Aries Setiawan, DW Indonesia
·Bacaan 1 menit

Badan Kerja Sama Keamanan Pertahanan Amerika Serikat (AS) dalam sebuah pernyataan pada Rabu (21/10) waktu setempat mengatakan Departemen Luar Negeri AS telah mengizinkan penjualan senjata ke Taiwan berupa 135 rudal serangan darat presisi SLAM-ER serta peralatan terkait lainnya.

"Penjualan ini melayani kepentingan nasional, ekonomi, dan keamanan AS dengan mendukung upaya berkelanjutan negara pembeli untuk memodernisasi angkatan bersenjatanya dan untuk mempertahankan kemampuan pertahanan yang kredibel," kata pernyataan itu.

Penjualan tersebut juga akan meningkatkan keamanan Taiwan dan membantu menjaga stabilitas politik, keseimbangan militer, dan kemajuan di wilayah tersebut.
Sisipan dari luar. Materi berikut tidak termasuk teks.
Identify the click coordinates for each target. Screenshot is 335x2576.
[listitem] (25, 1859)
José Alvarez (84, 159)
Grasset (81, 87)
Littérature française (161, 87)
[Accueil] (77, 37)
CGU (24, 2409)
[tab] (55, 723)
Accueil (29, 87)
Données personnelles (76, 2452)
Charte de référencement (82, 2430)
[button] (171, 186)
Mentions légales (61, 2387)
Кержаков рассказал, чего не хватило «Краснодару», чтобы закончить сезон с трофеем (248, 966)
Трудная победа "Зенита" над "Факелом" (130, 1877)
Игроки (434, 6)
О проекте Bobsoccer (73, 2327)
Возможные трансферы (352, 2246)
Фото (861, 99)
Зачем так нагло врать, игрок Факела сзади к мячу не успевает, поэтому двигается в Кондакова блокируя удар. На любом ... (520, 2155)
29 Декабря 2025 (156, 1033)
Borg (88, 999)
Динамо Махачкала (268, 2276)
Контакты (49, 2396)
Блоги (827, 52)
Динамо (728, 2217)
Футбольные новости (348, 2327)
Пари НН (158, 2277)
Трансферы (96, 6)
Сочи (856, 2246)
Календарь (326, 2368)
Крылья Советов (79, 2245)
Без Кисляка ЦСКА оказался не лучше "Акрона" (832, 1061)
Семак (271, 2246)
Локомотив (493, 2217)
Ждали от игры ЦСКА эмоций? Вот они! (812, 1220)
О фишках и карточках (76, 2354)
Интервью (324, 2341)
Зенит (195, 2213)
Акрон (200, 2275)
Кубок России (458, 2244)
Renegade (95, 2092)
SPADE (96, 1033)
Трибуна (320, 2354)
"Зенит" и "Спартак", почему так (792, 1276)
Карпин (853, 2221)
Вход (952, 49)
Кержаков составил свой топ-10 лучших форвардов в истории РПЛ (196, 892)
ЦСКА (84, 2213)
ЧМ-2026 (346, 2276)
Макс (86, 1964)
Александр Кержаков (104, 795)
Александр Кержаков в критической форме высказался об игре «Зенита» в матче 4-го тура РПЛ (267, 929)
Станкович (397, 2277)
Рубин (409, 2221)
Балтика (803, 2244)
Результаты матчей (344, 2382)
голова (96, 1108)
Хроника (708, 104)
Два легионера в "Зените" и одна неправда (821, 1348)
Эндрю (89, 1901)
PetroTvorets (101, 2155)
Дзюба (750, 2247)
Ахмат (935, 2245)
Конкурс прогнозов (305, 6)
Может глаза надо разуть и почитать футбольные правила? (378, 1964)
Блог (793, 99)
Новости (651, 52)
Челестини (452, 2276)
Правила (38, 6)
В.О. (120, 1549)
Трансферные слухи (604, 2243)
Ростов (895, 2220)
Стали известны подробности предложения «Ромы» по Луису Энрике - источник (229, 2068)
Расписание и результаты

"Negara pembeli akan dapat menggunakan sistem senjata sangat handal dan efektif untuk meningkatkan efektivitas militer mereka sesuai kebutuhan, yang dapat melawan atau mencegah agresi dengan menunjukkan ketepatan terhadap target lawan," tambah pernyataan itu.

Modernisasi kemampuan perang Taiwan

Kesepakatan transaksi alutsista itu muncul saat AS tengah bersitegang dengan Cina. Tidak hanya itu, Cina juga mengklaim pulau demokratis itu sebagai bagian dari wilayahnya meski Taiwan telah memiliki pemerintahan merdeka sejak 1949.

Pemerintahan Presiden Taiwan Tsai Ing-wen pada hari Kamis (22/10) mengapresiasi AS dan mengatakan transaksi alutsista akan secara signifikan meningkatkan kepercayaan dan kemampuan Taipei untuk mengejar perdamaian dan stabilitas di wilayah tersebut.

"Pembelian tersebut membantu meningkatkan kemampuan pertahanan nasional Taiwan yang solid dan memodernisasi kemampuan tempur," kata juru bicara Kantor Kepresidenan Taiwan Xavier Chang dalam sebuah pernyataan.

Alutsista yang baru dibeli tersebut juga akan membantu meningkatkan kemampuan Taiwan untuk menangani ekspansi militer dari sisi lain Selat Taiwan, kata Chang. Selat selebar 180 kilometer itu memisahkan Taiwan dari daratan Cina.